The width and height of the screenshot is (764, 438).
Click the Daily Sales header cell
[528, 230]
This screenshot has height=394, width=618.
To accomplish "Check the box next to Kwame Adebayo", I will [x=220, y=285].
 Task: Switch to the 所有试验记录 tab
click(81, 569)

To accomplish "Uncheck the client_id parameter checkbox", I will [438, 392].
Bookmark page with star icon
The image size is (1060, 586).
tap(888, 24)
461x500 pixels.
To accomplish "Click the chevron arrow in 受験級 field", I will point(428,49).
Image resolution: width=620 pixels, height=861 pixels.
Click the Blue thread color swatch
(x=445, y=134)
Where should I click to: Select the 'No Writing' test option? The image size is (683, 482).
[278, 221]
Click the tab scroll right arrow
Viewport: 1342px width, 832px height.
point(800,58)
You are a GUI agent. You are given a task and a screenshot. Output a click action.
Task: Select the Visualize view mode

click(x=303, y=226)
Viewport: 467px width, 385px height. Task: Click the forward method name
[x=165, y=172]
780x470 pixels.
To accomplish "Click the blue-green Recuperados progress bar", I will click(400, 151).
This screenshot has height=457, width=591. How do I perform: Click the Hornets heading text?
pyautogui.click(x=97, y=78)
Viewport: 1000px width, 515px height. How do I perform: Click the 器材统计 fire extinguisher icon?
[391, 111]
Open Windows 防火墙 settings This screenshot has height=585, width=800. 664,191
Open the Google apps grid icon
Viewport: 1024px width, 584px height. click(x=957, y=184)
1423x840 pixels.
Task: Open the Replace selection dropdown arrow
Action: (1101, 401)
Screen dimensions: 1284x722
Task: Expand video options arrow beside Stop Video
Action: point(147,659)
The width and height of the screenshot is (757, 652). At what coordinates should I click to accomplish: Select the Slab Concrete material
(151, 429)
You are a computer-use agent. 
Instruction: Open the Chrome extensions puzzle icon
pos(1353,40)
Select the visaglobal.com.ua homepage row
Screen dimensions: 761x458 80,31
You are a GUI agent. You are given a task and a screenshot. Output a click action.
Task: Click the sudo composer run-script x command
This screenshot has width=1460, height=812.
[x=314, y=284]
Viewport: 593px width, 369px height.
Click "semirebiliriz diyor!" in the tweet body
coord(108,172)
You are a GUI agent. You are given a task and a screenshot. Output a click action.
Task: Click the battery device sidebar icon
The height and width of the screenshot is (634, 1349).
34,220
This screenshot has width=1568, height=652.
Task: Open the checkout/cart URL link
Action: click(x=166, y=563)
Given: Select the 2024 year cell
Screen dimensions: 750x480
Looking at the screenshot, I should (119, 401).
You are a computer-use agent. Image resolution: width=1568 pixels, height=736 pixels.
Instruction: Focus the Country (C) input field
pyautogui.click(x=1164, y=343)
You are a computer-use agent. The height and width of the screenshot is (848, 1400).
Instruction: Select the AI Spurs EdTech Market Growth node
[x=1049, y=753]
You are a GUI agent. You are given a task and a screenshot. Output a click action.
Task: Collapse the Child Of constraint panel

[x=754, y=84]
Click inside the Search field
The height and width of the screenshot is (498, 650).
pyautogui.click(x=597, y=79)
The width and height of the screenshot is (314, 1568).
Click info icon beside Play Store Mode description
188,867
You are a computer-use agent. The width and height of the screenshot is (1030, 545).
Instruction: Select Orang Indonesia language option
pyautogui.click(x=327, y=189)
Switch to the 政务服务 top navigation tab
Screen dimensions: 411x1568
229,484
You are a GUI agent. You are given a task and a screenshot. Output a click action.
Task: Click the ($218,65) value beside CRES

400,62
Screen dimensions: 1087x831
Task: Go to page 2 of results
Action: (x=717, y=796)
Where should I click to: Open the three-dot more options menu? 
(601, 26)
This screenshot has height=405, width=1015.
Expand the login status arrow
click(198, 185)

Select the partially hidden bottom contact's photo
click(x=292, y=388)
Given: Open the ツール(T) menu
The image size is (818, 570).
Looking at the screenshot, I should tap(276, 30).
- - - - -
*Task*.
Keeping each word as given, write out the material above.

*Written reply*.
The width and height of the screenshot is (764, 438).
Click the Daily Sales header cell
[528, 230]
This screenshot has height=394, width=618.
To accomplish "Check the box next to Kwame Adebayo", I will [x=220, y=285].
 Task: Switch to the 所有试验记录 tab
click(81, 569)

To accomplish "Uncheck the client_id parameter checkbox", I will [438, 392].
Bookmark page with star icon
The image size is (1060, 586).
tap(888, 24)
461x500 pixels.
To accomplish "Click the chevron arrow in 受験級 field", I will point(428,49).
Image resolution: width=620 pixels, height=861 pixels.
Click the Blue thread color swatch
(x=445, y=134)
Where should I click to: Select the 'No Writing' test option? The image size is (683, 482).
[278, 221]
Click the tab scroll right arrow
Viewport: 1342px width, 832px height.
point(800,58)
You are a GUI agent. You are given a task and a screenshot. Output a click action.
Task: Select the Visualize view mode

click(x=303, y=226)
Viewport: 467px width, 385px height. Task: Click the forward method name
[x=165, y=172]
780x470 pixels.
To accomplish "Click the blue-green Recuperados progress bar", I will click(400, 151).
This screenshot has height=457, width=591. How do I perform: Click the Hornets heading text?
pyautogui.click(x=97, y=78)
Viewport: 1000px width, 515px height. How do I perform: Click the 器材统计 fire extinguisher icon?
[391, 111]
Open Windows 防火墙 settings This screenshot has height=585, width=800. 664,191
Open the Google apps grid icon
Viewport: 1024px width, 584px height. click(x=957, y=184)
1423x840 pixels.
Task: Open the Replace selection dropdown arrow
Action: (1101, 401)
Screen dimensions: 1284x722
Task: Expand video options arrow beside Stop Video
Action: point(147,659)
The width and height of the screenshot is (757, 652). At what coordinates should I click to accomplish: Select the Slab Concrete material
(151, 429)
You are a computer-use agent. 
Instruction: Open the Chrome extensions puzzle icon
pos(1353,40)
Select the visaglobal.com.ua homepage row
Screen dimensions: 761x458 80,31
You are a GUI agent. You are given a task and a screenshot. Output a click action.
Task: Click the sudo composer run-script x command
This screenshot has width=1460, height=812.
[x=314, y=284]
Viewport: 593px width, 369px height.
Click "semirebiliriz diyor!" in the tweet body
coord(108,172)
You are a GUI agent. You are given a task and a screenshot. Output a click action.
Task: Click the battery device sidebar icon
The height and width of the screenshot is (634, 1349).
34,220
This screenshot has width=1568, height=652.
Task: Open the checkout/cart URL link
Action: click(x=166, y=563)
Given: Select the 2024 year cell
Screen dimensions: 750x480
Looking at the screenshot, I should (119, 401).
You are a computer-use agent. Image resolution: width=1568 pixels, height=736 pixels.
Instruction: Focus the Country (C) input field
pyautogui.click(x=1164, y=343)
You are a computer-use agent. The height and width of the screenshot is (848, 1400).
Instruction: Select the AI Spurs EdTech Market Growth node
[x=1049, y=753]
You are a GUI agent. You are given a task and a screenshot. Output a click action.
Task: Collapse the Child Of constraint panel

[x=754, y=84]
Click inside the Search field
The height and width of the screenshot is (498, 650).
pyautogui.click(x=597, y=79)
The width and height of the screenshot is (314, 1568).
Click info icon beside Play Store Mode description
188,867
You are a computer-use agent. The width and height of the screenshot is (1030, 545).
Instruction: Select Orang Indonesia language option
pyautogui.click(x=327, y=189)
Switch to the 政务服务 top navigation tab
Screen dimensions: 411x1568
229,484
You are a GUI agent. You are given a task and a screenshot. Output a click action.
Task: Click the ($218,65) value beside CRES

400,62
Screen dimensions: 1087x831
Task: Go to page 2 of results
Action: (x=717, y=796)
Where should I click to: Open the three-dot more options menu? 
(601, 26)
This screenshot has height=405, width=1015.
Expand the login status arrow
click(198, 185)

Select the partially hidden bottom contact's photo
click(x=292, y=388)
Given: Open the ツール(T) menu
The image size is (818, 570).
Looking at the screenshot, I should tap(276, 30).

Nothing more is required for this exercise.